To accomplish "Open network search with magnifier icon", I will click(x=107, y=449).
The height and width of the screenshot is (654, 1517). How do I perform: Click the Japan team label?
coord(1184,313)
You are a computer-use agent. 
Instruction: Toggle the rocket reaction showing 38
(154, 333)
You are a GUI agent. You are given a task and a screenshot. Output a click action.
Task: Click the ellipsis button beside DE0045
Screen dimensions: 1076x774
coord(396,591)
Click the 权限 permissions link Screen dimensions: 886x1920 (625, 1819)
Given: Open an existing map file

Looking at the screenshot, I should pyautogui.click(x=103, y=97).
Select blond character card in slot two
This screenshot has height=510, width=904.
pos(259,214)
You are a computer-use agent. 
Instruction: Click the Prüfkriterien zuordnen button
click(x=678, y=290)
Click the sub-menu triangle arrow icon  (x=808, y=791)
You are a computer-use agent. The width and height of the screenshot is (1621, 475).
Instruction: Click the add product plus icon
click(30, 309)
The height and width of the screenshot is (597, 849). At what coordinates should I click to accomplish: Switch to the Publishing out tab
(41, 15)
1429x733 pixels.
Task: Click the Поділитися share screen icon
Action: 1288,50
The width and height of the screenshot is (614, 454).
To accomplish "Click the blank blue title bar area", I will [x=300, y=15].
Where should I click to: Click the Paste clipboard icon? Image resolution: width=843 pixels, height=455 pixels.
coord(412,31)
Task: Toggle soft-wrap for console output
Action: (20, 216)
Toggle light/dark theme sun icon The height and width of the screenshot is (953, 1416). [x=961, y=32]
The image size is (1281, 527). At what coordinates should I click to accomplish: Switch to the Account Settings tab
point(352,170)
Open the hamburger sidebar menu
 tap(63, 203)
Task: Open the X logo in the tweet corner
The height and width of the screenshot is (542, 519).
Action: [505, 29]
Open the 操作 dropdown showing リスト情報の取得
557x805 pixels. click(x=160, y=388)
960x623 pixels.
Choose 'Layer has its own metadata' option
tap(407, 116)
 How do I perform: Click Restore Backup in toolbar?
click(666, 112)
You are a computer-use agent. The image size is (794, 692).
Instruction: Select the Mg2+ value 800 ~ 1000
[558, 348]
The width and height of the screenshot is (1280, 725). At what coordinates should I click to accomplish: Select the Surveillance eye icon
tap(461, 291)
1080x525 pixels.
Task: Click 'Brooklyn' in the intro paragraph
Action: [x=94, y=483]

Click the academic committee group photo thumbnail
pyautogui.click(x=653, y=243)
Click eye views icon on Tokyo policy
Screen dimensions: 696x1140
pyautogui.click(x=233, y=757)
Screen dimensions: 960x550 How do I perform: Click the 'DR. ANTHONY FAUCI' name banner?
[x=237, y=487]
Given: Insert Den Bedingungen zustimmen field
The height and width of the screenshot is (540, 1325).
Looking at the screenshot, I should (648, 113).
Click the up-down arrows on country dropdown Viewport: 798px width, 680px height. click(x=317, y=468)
-----
**Exercise goal**
Please quote everything from the line containing "Click the 权限" down to the line containing "will [x=300, y=15].", repeating those records word for word.

**Expected answer**
Click the 权限 permissions link Screen dimensions: 886x1920 (625, 1819)
Given: Open an existing map file

Looking at the screenshot, I should pyautogui.click(x=103, y=97).
Select blond character card in slot two
This screenshot has height=510, width=904.
pos(259,214)
You are a computer-use agent. 
Instruction: Click the Prüfkriterien zuordnen button
click(x=678, y=290)
Click the sub-menu triangle arrow icon  (x=808, y=791)
You are a computer-use agent. The width and height of the screenshot is (1621, 475).
Instruction: Click the add product plus icon
click(30, 309)
The height and width of the screenshot is (597, 849). At what coordinates should I click to accomplish: Switch to the Publishing out tab
(41, 15)
1429x733 pixels.
Task: Click the Поділитися share screen icon
Action: 1288,50
The width and height of the screenshot is (614, 454).
To accomplish "Click the blank blue title bar area", I will [x=300, y=15].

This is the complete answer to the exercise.